In New Brunswick the postal system was equally comprehensive of all the settlements, remote as well as near. In 1851 there were 101 post offices distributed throughout the province. In 1867 the number had increased to 438. The annual mileage of couriers' travel did not increase to the same extent, but this was due to the fact that by 1851 mails were carried over all the great routes with a frequency that would scarcely be considered inadequate to-day. The principal need of the settlements was for more post offices on or near the established routes, and, as we have seen, this requirement was satisfactorily met. In neither province had the Post Office much assistance from railways before Confederation. In Nova Scotia the only lines on which the mails were carried by railway were those between Halifax and Truro, and between Halifax and Windsor. New Brunswick had but one line, that running from St John to Moncton, and thence on to Shediac on the Straits of Northumberland.

The people in both provinces evinced by their patronage a hearty appreciation of the benefits of the increased accommodation placed at their service. The reduction in the postal rates, consequent on the replacement of the obsolete system based on weight and the number of enclosures, by the simple rate of threepence per half ounce, was very great. It was estimated that the average postage on a letter under the former system was ninepence. So great, however, was the extension in the use of the post office by the public after 1850, that in Nova Scotia the effect of the drop in the rates was overcome four years later, the revenue of 1854 surpassing that of 1850. The increase in the revenue was large and steady during the whole period from 1851 to 1867. In the year ended 1850 it was $28,000. In 1866 it had risen to $69,000. The evidences of appreciation of the lowered rates and enhanced accommodation on the part of the public in New Brunswick were equally marked. In 1850, the last year under the old system, the postal receipts were $26,600.

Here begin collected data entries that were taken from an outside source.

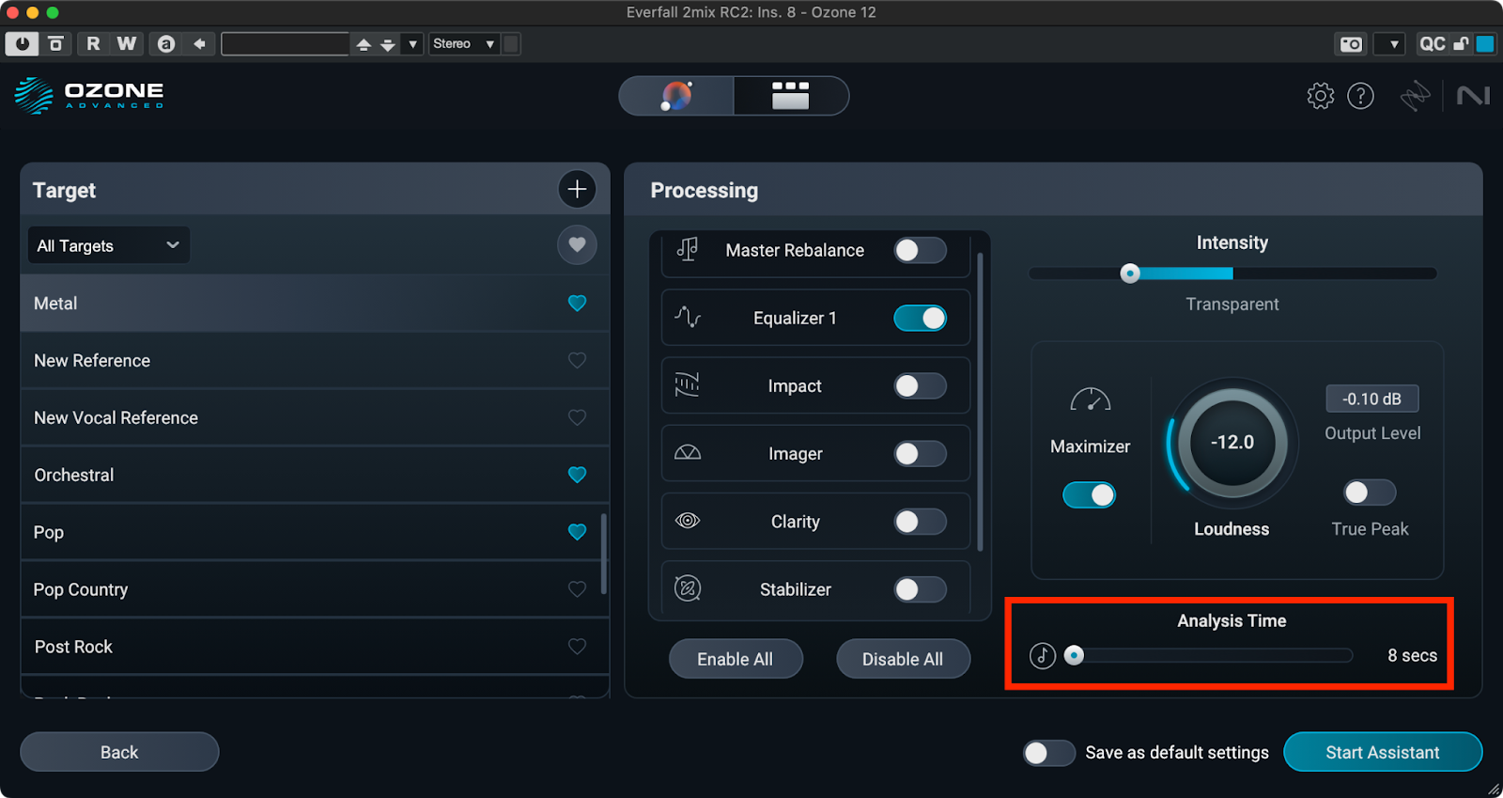This screenshot has width=1503, height=798.
Task: Filter targets by favorites heart button
Action: (577, 245)
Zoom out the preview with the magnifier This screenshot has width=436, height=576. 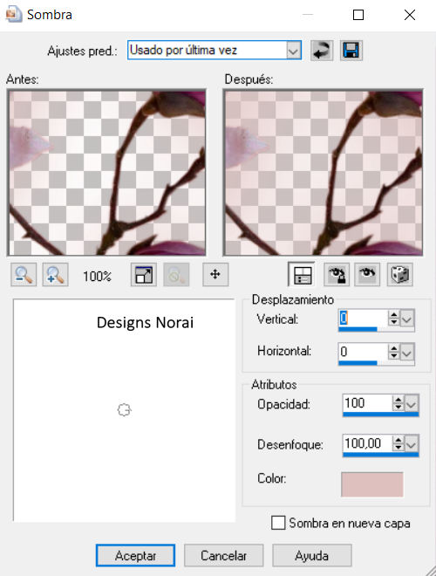coord(24,274)
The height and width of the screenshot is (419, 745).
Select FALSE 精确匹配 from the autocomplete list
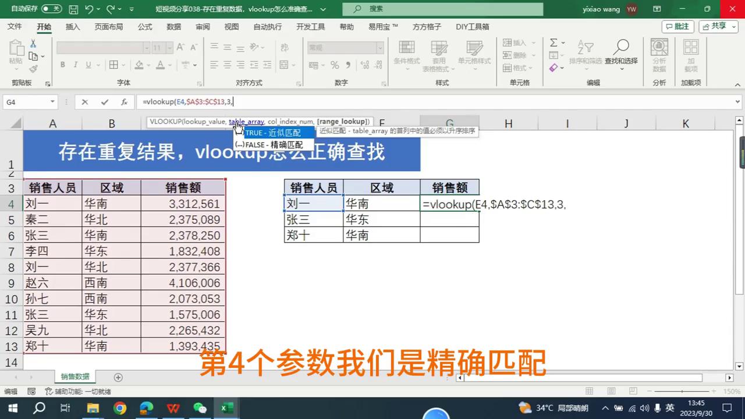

Three years later the results of the great diminution in the charges were practically overcome, and in 1854 the receipts surpassed those of 1850 by $4000. As in Nova Scotia, the postal receipts in New Brunswick rose steadily until they reached over $50,000 in 1866. A feature common to the operations in both provinces was the regular recurrence of a large deficit each year. But, as the provincial governments made it part of their policy to carry newspapers free, the deficits were not to be wondered at. Indeed, the postmastergeneral of New Brunswick, insisting on the educational benefits of the policy as regards newspapers, declared that the amount the legislature was called upon to pay annually to make up the deficit in Post Office operation should be put in the same class with the grants for the common schools, and the legislature did not dissent from this view.

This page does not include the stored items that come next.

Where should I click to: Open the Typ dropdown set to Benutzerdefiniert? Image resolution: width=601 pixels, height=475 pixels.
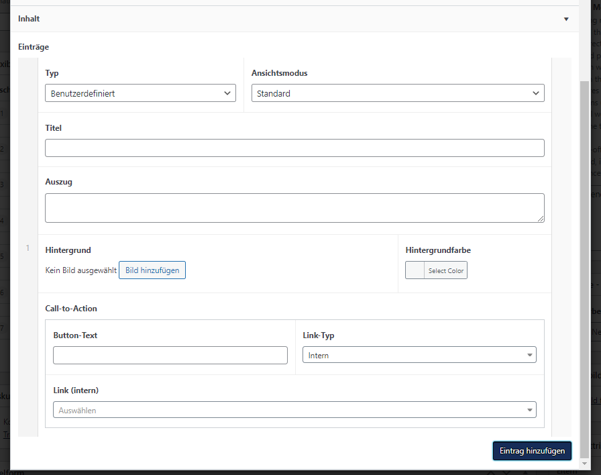coord(140,93)
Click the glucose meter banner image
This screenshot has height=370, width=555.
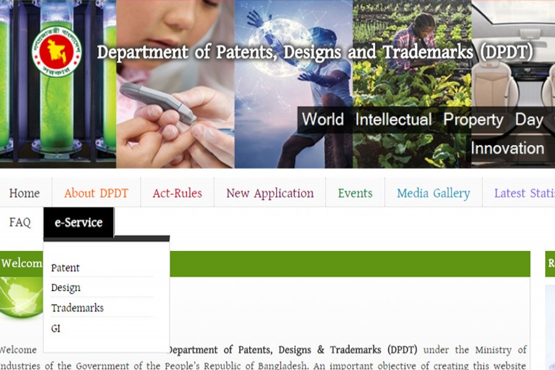(175, 84)
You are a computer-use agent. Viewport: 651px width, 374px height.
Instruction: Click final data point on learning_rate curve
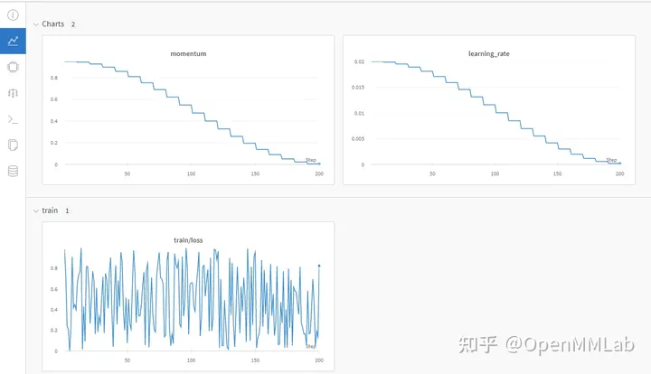click(x=620, y=164)
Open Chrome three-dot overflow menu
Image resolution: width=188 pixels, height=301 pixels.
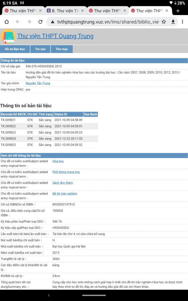pyautogui.click(x=182, y=22)
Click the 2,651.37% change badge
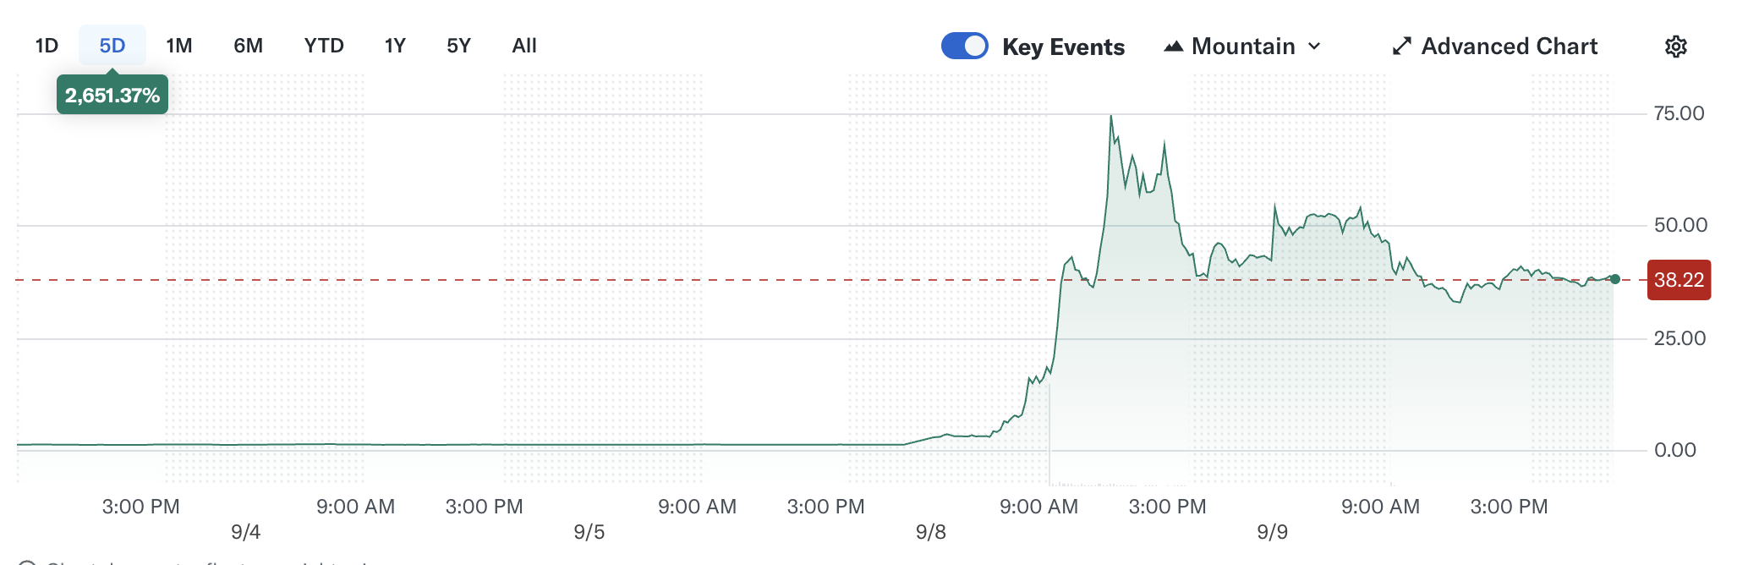 point(112,96)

In Canada there was the same rapid and steady expansion as we have seen in the Maritime Provinces, and owing to the larger number of commercial communities to be served, the financial results were much better. When the legislature acquired the control of the postal system, there were 601 post offices in Upper and Lower Canada. By 1855, four years later, this number was more than doubled. In 1862 the figures of 1851 were more than trebled, and when the province entered Confederation in 1867, it had 2333 post offices. Canada had an advantage in the fact that its main lines of travel were covered by railways at a comparatively early date. During the year 1853 the Great Western Railway was being carried from Niagara Falls to Windsor, and as it advanced, the line was laid under contribution by the Post Office. By January 25, 1854, the railway was completed, and the time for the conveyance between the Niagara and the Detroit Rivers was reduced from four days to from eight to ten hours. Subsidiary railway lines were at the same time extending the advantages of rapid conveyance to other sections of Western Ontario. The completion of the Grand Trunk Railway to Toronto, in October 1856, brought Quebec and Montreal into close communication with the towns which were opening up between Toronto and the western limits of the province.